It comes from Brazil. And here we should remark the exceedingly imperfect state of our knowledge with regard to the species of trees which produce the fancy woods, so extensively used in cabinet work. The attention of botanists who have described the productions of South America and Australasia, from which these fine woods come, has not been directed to this point; and the commercial dealers in these woods have paid no regard to it.-Beef-wood, principally used in forming borders to work, in which the larger woods are employed, is intensely hard and extremely heavy. Its color is a pale red, not so clouded as mahogany. The timber arrives in England in logs of about nine feet long, by thirteen or fourteen inches wide. The tree which produces it is not known in botanical description, but it is a native of New Holland.-Tulip-wood would appear to be the produce of a tree little exceeding the character of a shrub; for it arrives in sticks of about five inches diameter, seldom more than four feet in length. It is very hard, and of a clouded red and yellow color. Its principal use is in bordering, though it is employed in smaller articles, such as caddies and ladies' worktables.-Zebra-wood is the produce of a large tree, and is received in logs of two feet wide. It is a cheap wood, and is employed in large work, as tables.
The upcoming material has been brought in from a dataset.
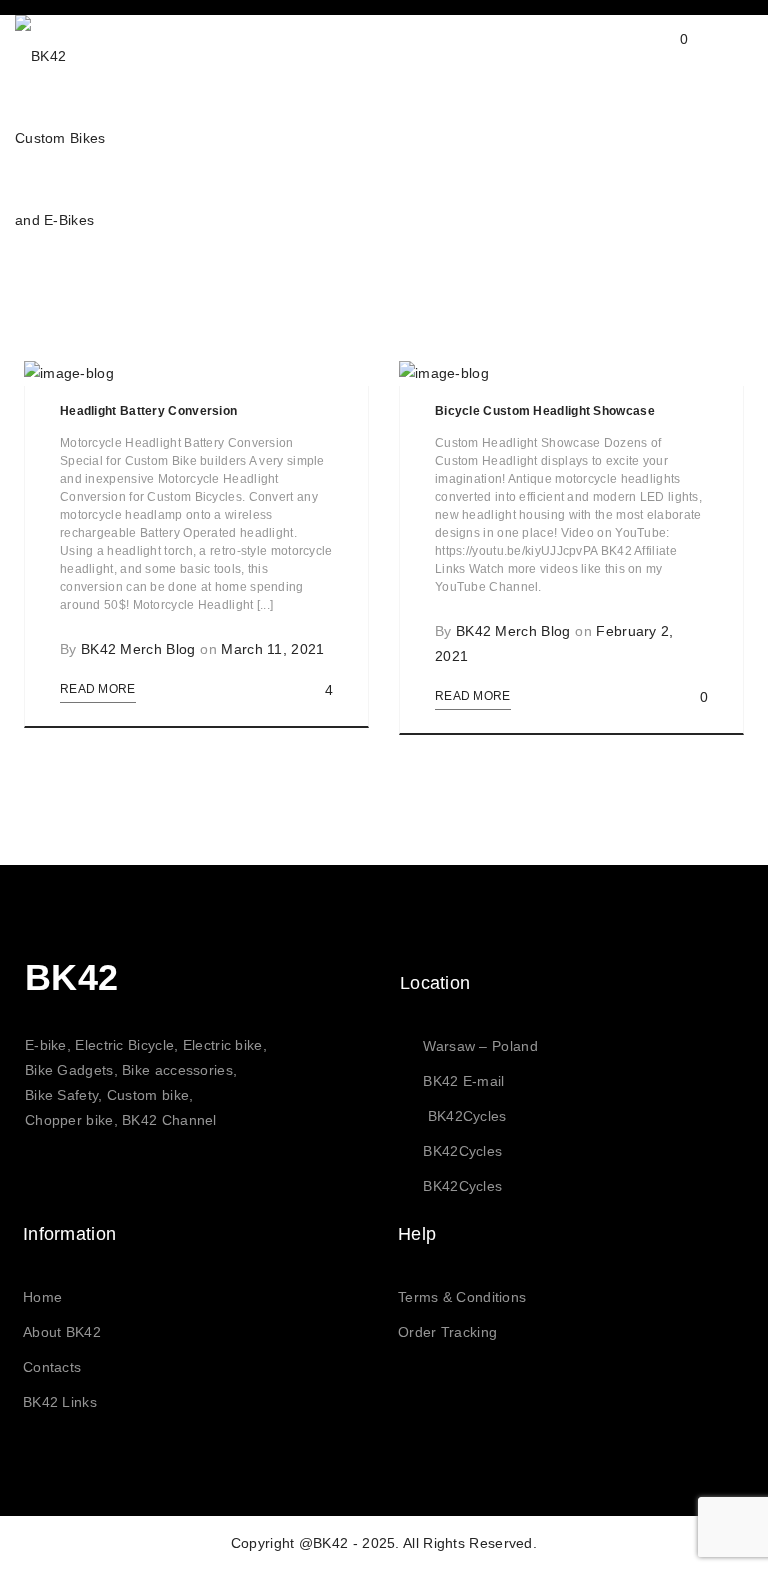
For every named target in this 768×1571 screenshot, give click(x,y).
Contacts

The color is somewhat gaudy, being composed of brown on a white ground, clouded with black, and each strongly contrasted, as its name imports, derived, as it is, from the colors of the zebra.-Coromandelwood is used in large works, like zebra and rose-wood. It is inferior to rosewood in the brilliancy and division of its colors, having a dingy ground, and sometimes running into white streaks. The tree which produces it is of a large size. -Satin-wood is well known for its brilliant yellow color, with delicate glowing shades. It is now not much used in cabinet work. The timber arrives in logs two feet wide, and seven or eight feet long.-Sandal-wood is of a lightbrown color, with brilliant waves of a golden hue, not unlike the finest Honduras mahogany. It is about the same size as satin-wood.-Amboyna-wood is now very much used in cabinet work. It is of various colors, and the shades are generally small. It arrives in logs of two feet wide. -Snake-wood is extremely hard, of a deep-red color, with black shades. It is principally used for bordering and small work.-Hare-wood something resembles

satin-wood in the arrangement of its waves, but its color is different, being of a light-brown ground.-Botany bay oak forms very beautiful furniture. The ground is a uniform brown, with large dark blotches.-Ebony (q. v.) is also much used. Of the several cabinet-makers' woods bearing this name, there are the African cliff ebony, which is black, with a white spot; and the spotted ebony, a very beautiful wood, and extremely hard (more so than the common ebony), of which the ground is black, with brown and yellow spots.-Acker-wood is the produce of a large tree, and is of a cinnamon color.-Canary-wood is of a golden yellow.-Purple-wood, which has been lately introduced, is of a purple color, without veins. This appears to be the produce of a thorn of tropical countries, being only four inches wide. These three woods have been little used in furniture, but have been lately employed in mosaic floors.-Bird's-eye maple (its appearance is described in its name), which has also been so employed, is a narrow and long wood.—Calamander-wood. There is a very beautiful wood of this name growing in the island of Ceylon. The wood is very hard and heavy, and of singularly remarkable variety and admixture of colors. It is very difficult to describe this; nay, impossible to convey to those who have not seen it an idea of the manner in which the shades run into one another. The most prevailing of these is a fine chocolate color, now deepening almost into absolute black, now fading into a medium between fawn and cream colors. In some places, however, the latter tint is placed in more striking, though never quite in sudden, contrast with the richest shades of the brown. The variations are sometimes displayed in clustering mottles, sometimes in the most graceful streaks. There is not, however, any thing in the least gaudy or fantastic in the general result. It certainly arrests the eye, but it is from the rich beauty of the intermingled colors, not from any undue showiness. This wood takes a very high polish. It is wrought into chairs, and particularly into tables, and even large folding-doors have been made of it.-Partridge, leopard and porcupine woods are very rarely used. Their names are derived from a supposed similarity of their colors to those of the animals whose denominations they bear.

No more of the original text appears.